В результате у автономии появляются кое-какие незаслуженные оппоненты. Например, в «Идее либеральной теории» Дэвид Джонстон беспокоится, что личная автономия – что-то вроде предмета роскоши. Джонстон начинает с отделения личной автономии от того, что он называет «агентной автономией» или просто агентностью. Обладать агентностью – значит быть способным составлять и преследовать проекты, планы, ценности. Напротив, иметь личную автономию – значит активно выбирать ценности и проекты, которые вы хотите преследовать, – быть субъектом авторства самого себя. (Если, как предчувствует сам Джонстон, такая автономия покажется слишком требовательной, он предлагает «рефлективное управление собой» в качестве более мягкой альтернативы.) Есть ли пример агента, у которого нет личной автономии? Джонстон знакомит нас с Майклом – уроженцем провинциального городка. Майкл оканчивает государственную школу и ходит в местный вуз, потом работает в сети аптек своего отца и женится на своей школьной возлюбленной. Поскольку Майкл «никогда не задумывается всерьез о любом образе жизни, кроме того, который он ведет», Джонстон говорит, что, хотя у него есть агентность, он «не обладает личной автономией»109. Джонстон заключает, что хорошее общество должно создавать условия, при которых его члены могут стать агентами, и воспитывать у них чувство справедливости (то есть моральную автономию), но что личная автономия, вопреки взглядам Иосефа Раза, не необходима. При таком чрезмерно обременительном понимании личной автономии, как у Джонстона, сложно не согласиться.
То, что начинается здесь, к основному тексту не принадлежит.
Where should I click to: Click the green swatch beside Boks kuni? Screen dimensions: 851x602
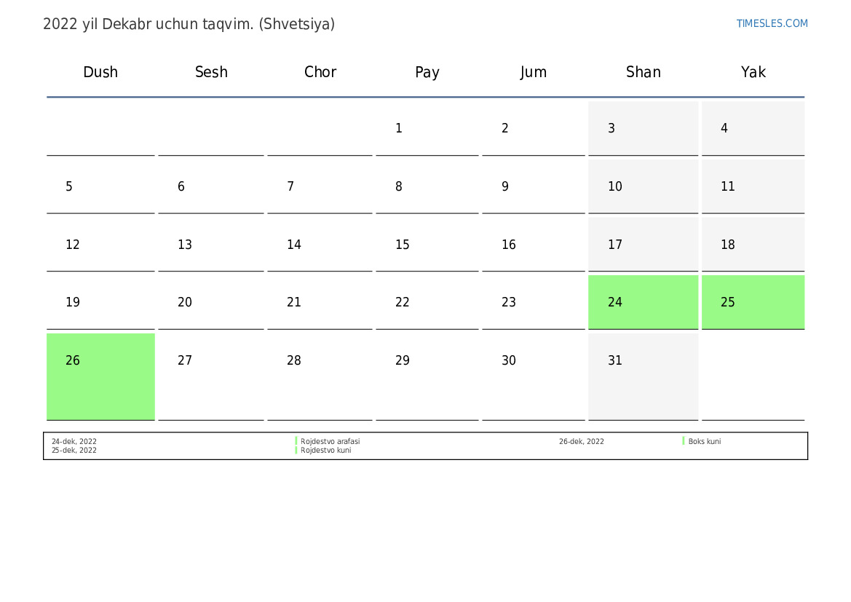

Но у Раза не совсем такое понимание автономии, заметит критик. В «Нравственности свободы» Раз говорит, что «автономный человек – соавтор собственной жизни», но тут же вводит ряд смягчающих оговорок. Понятие автономии «не следует отождествлять с идеалом придания своей жизни единства». Также он говорит, что «человек, часто меняющий свои вкусы, может быть таким же автономным, как тот, кто никогда не избавился от своих подростковых пристрастий». Автономный человек
должен осознавать, что его жизнь растянута во времени. Он должен быть способен понимать, что различные его решения окажут серьезное и продолжительное влияние на его жизнь. Возможно, он предпочтет всегда избегать долгосрочных проектов, но должен осознавать их доступность. Такое понимание привело к некоторым чересчур интеллектуализированным концепциям личной автономии. Нет ничего плохого в интеллектуальной жизни, точно так же ничего плохого в людях, которые сознательно придают своим жизням всеобъемлющее единство. Но идеал личной автономии должен быть шире и быть совместимым с другими жизненными стилями, включая те, которые весьма неинтеллектуальны110.